Suppose we have several different ad channels, i.e. keywords that can be bid on. When a customer converts the profit is $50.

The channels available are: - A, with a CPC of $2 and a conversion rate of 10%. The cost per conversion here is $2/0.1 = $20, meaning the profit is $30 for people coming from this channel. - B, with a CPC of $1 and a conversion rate of 3%. The cost per conversion here is $33, meaning the profit is $16 for people coming from this channel. - C, with a CPC of $1 and a conversion rate of 1.5%. The cost per conversion here is $66, making this channel money losing.

Assuming these channels provide equal traffic, bids will be placed on channels A and B only. C is unprofitable so no bids are placed.

Now suppose the price of adwords falls by 30%; channel A now costs $1.4/click while B and C cost $0.7/click. At this point the cost per conversion of channel C has dropped to `$0.7/0.015 = $46.67 < $50`

. At this time channel C gets switched on.

However, the net result of this is that the conversion rate has dropped from `(10% + 3%)/2=6.5%`

to `(10%+3%+1.5%)/3 = 4.8%`

. Profit margins have dropped too. The net result here is that traffic has increased by 50%, but the new 50% are low margin, barely profitable users with low conversion rates. These new users drag the average down even as they add profits to the bottom line.

On the flip side of this phenomenon, it's very difficult to *raise* conversion rates. Imagine a sitewide improvement that results in the conversion rate on every channel increasing by 40% (but prices remained the same). This raises the conversion rate of channel C to 2.1%, lowering the cost per conversion to $47.61 and making it profitable.

The average conversion rate goes to `(14%+4.2%+2.1%)/3 = 6.76%`

, a mere 4% improvement over the old conversion rate of `(10%+3%)/2=6.5%`

. If Channel C were twice the size of channel A, then the conversion rate would actually go down to `(14%+4.2%+2x2.1%)/4 = 5.6%`

!

On the other hand it's important to look at aggregate numbers. In these scenarios, improving conversion rates has increased sales by 50-100%. The additional sales have significantly lower margin, but it's still an increase in profits.

## Why Indian software developers are lower quality than Western ones

I've made this argument elsewhere in more detail, but I'll give a short summary here.

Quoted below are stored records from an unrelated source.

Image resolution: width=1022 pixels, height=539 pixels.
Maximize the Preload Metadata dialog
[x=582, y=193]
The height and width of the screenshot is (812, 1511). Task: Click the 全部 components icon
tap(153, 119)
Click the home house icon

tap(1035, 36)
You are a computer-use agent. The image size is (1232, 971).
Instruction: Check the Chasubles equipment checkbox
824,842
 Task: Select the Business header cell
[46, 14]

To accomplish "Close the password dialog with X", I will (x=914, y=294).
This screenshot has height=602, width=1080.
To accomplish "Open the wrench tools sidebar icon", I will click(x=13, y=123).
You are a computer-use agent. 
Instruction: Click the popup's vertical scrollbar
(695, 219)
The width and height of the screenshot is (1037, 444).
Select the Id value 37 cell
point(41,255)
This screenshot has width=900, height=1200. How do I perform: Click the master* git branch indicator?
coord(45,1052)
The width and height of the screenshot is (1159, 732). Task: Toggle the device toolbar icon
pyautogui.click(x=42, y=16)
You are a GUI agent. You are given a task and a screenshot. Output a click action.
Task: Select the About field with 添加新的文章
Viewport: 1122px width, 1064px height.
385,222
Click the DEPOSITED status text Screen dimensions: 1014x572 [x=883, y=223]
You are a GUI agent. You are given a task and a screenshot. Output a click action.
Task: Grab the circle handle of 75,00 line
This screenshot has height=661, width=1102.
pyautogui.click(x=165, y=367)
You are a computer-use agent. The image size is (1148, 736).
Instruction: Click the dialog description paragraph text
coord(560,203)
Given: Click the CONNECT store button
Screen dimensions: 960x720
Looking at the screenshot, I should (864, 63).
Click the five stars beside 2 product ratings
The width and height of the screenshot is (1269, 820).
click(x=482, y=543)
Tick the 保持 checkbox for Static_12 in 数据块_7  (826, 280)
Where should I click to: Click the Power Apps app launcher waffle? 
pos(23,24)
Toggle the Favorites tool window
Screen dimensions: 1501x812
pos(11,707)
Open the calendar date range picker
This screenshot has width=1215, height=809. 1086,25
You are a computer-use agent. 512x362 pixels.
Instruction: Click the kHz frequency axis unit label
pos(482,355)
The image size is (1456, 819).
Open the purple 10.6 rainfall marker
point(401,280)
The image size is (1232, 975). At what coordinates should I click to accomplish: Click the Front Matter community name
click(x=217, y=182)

The cost of an American developer is approximately 3-10x the cost of a similar Indian developer. In my experience (I lived in India for many years), there are plenty of Indian developers and data scientists just as good as any in the US. (If you are seeking employees, I know of a good company that everyone is leaving from. I can connect you to people.)

Yet the reputation of Indian developers among Americans is quite low. People commonly talk about outsourced projects run by teams of idiots, and have generally strong criticisms of Indian developers in general.

I never had this experience, but I also subject anyone I hire in India to the same level of hiring rigor that I subject Americans to.

We can reconcile these two views simply by observing that as you lower the cost of a failure (e.g. making a bad hire), it is economically optimal to allow a higher rate of failure. This means that Indian companies competing with American companies should have a lower hiring bar, by the same logic as above. This will drag the *average* quality of Indian developers down; similarly low quality American developers would simply not get hired as developers.

Thus, the Indian software engineering market has lower quality simply because low costs have allowed a larger pool of people to enter.

(Note: I'm singling out India only because I lived and worked there for many years.)

## Conclusion

The interplay between individual success probabilities, cost of failure, and aggregate success probabilities is complex. It is simply innumerate to say, as Austin Allred did, that *"We will never be ok with 50% [success rate]."* As the cost of failure drops, as it does with Lambda School, the socially optimal success rate also drops.

(To be clear, I believe @austen probably knows this and is merely attempting to placate innumerate journalists.)

Simple economics tells us that the lower the cost of failure, the more failed attempts should be made. When the cost of failure goes down, any critique of reduced success rates is hopelessly innumerate.